The ride felt great! It's a pretty rolling (sometimes hilly) course... I was glad to feel strong the entire way. The final stretch of road (heading back to transition) was a mad headwind. I tried to get aero and spin out my legs, preparing for the run. As I got closer to the park, I could see leaders already running... including the lead female - very far ahead of me. As I rode toward T2, I heard someone tell me that I was 12 minutes back. Ok: good news = I'm the 2nd female... bad news = she's 12 minutes ahead.
Well, I had started this race with no "placing" expectations. Finishing amongst the leaders would be icing on the cake. I still had a 1/2 marathon to run! No time to begin goal setting now... finish STRONG!
Running actually felt good. I was not suffering. It felt nice to pump my arms and be upright. My legs were tired, but they responded when I asked them to run. Soon, I found myself behind Jay Hewitt (who I ended up following the whole run) and Pete Edge. I settled into a pace and made it to the 1st 5K mark ahead of schedule. Water, gel, keep running. *The run course at this race is essentially two times out and back.
Turned around and made my way back to the park. Now, I could feel the heat... I wasn't hot, but dehydration was beginning to set in. I started to think about how little I consumed during my ride. I think my body paid for it on the run! If depleted, my legs are prone to cramping... and I could feel the signs. Oh no, please not now!
I'm sure my pace slowed slightly after mile 8. Hum, it was either go a bit easier... or succumb to cramping. Because the run was a straight out and back stretch X 2, I was able to spot people many times. I saw Peter right behind the lead guys... and I saw the lead female, getting closer each time. I was chipping away at her lead, but I was in no physical shape to surge & close the gap.
The last mile was tough - inside the park - and up that AUGH! awful hill to cross the finish line. I had been talking to my legs, asking them to hold off on the cramping. Well, RIGHT when I stopped, they seized and I pretty much couldn't walk. I was smiling, so glad to be finished! AND, proud of myself for coming within 1:30 of the 1st female (making up some serious time... mmm hum, that catch-up game!)
They helped me to the medical tent. Got me hooked up on an IV... and as I was lying there, Peter came over to my cot. He congratulated me on a great race, then asked what I had ordered?! What? He said, "I highly recommend the IV bags, they are Great!"
So, it turns out that a lady, not racing in the Elite division, had a fast day.
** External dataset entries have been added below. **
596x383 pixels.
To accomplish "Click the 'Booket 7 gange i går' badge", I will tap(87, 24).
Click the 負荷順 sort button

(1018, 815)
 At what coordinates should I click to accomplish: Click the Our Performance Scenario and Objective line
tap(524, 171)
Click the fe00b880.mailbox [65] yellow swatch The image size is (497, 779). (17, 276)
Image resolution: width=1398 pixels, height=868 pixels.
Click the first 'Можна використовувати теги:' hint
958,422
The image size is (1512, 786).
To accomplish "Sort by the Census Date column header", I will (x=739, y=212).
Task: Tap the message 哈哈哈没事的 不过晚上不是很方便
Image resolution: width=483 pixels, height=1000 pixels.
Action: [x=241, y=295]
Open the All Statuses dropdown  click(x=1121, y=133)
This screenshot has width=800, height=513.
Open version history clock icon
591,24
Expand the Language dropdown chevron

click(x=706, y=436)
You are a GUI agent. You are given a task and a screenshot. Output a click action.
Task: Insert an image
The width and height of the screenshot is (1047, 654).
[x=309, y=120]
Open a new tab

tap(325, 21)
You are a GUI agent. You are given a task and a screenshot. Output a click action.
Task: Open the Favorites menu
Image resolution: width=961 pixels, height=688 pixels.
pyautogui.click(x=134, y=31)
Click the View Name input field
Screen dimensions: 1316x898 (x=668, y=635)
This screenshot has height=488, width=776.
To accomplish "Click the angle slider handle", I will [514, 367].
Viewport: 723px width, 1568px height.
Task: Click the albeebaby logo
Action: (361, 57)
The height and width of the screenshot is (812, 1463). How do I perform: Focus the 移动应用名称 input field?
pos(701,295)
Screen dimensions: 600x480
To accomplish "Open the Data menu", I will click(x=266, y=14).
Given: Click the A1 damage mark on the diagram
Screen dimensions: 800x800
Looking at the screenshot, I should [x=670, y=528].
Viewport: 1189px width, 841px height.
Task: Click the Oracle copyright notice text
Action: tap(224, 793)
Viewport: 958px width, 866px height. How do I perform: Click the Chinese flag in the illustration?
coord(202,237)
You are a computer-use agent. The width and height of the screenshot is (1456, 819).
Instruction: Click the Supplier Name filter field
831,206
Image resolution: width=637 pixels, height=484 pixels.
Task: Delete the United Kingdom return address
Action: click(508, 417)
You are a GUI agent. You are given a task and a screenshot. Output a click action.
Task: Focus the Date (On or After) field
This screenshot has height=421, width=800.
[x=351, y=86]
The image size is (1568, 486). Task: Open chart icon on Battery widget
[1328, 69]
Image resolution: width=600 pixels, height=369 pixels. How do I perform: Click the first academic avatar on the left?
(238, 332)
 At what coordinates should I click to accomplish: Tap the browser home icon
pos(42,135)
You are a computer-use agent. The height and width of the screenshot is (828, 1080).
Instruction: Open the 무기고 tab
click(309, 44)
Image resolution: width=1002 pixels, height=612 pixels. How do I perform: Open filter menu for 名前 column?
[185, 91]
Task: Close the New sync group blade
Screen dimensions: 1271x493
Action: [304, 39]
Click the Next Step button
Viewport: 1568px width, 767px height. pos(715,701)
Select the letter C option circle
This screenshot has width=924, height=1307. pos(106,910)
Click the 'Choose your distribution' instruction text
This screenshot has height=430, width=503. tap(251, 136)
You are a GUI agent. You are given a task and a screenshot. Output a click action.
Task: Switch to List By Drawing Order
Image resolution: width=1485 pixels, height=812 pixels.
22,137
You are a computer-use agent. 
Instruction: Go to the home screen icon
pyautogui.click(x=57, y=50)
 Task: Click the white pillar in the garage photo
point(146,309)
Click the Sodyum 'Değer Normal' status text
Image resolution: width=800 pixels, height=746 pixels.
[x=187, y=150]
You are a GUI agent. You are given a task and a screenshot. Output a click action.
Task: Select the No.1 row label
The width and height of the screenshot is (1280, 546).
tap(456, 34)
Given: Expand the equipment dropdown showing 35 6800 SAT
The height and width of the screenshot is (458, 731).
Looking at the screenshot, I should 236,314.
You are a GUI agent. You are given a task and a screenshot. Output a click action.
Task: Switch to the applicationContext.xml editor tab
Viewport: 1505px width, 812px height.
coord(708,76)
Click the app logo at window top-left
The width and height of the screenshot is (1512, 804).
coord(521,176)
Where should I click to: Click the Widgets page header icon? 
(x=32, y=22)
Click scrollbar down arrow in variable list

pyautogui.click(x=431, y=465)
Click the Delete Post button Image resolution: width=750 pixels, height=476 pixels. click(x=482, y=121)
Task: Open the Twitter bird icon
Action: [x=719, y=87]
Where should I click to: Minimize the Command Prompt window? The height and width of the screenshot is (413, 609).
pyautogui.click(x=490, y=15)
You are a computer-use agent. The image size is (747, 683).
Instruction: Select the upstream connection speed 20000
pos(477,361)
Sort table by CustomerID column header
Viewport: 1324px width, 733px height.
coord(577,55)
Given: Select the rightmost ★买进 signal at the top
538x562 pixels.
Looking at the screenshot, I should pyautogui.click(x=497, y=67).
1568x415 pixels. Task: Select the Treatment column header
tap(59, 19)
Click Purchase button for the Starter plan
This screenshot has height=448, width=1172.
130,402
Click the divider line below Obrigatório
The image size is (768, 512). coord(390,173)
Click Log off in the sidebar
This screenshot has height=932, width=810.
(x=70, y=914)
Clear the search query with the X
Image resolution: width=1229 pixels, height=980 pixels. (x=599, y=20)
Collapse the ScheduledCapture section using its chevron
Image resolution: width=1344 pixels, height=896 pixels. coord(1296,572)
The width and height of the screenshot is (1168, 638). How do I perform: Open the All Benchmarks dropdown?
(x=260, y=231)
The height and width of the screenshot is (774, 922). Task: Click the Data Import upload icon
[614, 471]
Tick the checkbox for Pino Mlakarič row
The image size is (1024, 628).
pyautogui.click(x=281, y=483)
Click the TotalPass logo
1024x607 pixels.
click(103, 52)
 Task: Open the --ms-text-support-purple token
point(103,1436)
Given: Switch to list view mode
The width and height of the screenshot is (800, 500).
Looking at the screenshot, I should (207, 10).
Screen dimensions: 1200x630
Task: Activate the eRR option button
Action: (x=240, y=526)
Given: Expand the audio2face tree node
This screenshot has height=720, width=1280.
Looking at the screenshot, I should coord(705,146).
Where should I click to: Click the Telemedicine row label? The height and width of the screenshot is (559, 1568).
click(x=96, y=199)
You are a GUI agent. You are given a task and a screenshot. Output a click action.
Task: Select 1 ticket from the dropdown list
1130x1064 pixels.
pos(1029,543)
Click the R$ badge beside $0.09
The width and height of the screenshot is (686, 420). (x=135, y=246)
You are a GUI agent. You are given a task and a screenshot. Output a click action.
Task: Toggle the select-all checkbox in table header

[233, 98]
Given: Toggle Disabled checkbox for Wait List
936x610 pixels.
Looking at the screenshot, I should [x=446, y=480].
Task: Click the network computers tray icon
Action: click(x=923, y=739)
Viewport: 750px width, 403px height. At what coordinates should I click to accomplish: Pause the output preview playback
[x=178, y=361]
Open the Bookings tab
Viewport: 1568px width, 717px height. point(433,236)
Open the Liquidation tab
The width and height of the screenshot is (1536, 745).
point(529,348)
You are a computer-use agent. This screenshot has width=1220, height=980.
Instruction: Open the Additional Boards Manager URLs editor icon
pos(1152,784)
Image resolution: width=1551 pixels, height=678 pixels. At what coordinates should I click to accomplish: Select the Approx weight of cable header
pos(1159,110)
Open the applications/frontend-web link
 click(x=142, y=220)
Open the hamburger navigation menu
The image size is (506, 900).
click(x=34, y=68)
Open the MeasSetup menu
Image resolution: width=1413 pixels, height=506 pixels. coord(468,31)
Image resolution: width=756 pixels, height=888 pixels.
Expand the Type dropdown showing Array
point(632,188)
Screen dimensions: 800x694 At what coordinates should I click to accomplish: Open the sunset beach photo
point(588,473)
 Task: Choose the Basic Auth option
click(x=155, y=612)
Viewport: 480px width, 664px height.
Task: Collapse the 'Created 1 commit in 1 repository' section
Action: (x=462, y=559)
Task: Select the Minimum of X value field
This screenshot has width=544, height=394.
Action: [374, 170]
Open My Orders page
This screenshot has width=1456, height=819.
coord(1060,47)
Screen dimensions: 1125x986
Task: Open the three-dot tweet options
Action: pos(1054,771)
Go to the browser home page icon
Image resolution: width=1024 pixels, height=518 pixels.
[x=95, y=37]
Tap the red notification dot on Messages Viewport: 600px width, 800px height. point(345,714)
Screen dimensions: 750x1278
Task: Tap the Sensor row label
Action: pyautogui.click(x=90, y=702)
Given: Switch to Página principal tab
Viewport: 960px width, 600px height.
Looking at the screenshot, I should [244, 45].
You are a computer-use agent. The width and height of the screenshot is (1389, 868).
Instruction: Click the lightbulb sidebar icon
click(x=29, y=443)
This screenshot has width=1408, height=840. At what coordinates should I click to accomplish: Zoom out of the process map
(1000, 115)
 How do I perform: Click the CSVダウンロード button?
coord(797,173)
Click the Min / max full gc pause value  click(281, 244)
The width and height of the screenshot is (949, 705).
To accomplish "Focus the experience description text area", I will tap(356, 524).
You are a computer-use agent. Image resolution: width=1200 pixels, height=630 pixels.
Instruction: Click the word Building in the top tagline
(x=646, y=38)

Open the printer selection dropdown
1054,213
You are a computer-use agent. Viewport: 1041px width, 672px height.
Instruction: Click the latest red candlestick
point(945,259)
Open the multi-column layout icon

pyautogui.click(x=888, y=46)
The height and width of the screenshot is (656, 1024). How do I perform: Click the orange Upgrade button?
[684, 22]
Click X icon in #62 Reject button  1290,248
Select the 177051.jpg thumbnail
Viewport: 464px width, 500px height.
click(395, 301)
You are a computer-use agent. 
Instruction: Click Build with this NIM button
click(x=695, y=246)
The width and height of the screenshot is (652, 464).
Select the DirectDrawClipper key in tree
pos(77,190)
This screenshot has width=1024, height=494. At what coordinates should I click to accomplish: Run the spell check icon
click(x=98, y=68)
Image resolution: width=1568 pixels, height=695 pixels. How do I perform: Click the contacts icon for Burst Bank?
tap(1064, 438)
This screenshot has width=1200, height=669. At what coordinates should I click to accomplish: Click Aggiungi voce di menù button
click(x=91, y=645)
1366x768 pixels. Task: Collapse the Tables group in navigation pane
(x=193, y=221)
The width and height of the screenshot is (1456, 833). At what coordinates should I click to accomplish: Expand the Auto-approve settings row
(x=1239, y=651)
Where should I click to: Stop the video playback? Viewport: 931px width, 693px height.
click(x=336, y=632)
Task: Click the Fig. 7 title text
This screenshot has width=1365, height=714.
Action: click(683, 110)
Therefore, I ended up 3rd OA! I was honestly so excited about the whole day. And I won some $$, not bad.
- seriously, become a faster swimmer
- learn to sight (sun, what glare? ;)
- duh! Transitions are part of the race too!
- drink, don't burp, get fluids down the hatch and keep them there.
- keeping fluids down on the bike could prevent walking through drink stations on the run.
- I will do this distance again!
Other happenings since that race:
I realized that I'm way too dependant on Microsoft Office Outlook. If it's on my calendar, I plan for it and show up. If it's not on my calendar, I probably won't be there. If it's noted on the wrong date... I might almost miss my Best Friend's Wedding!
*Ok, a story for another day. I'm going to go clear my head with a short run.... might do a half marathon this weekend.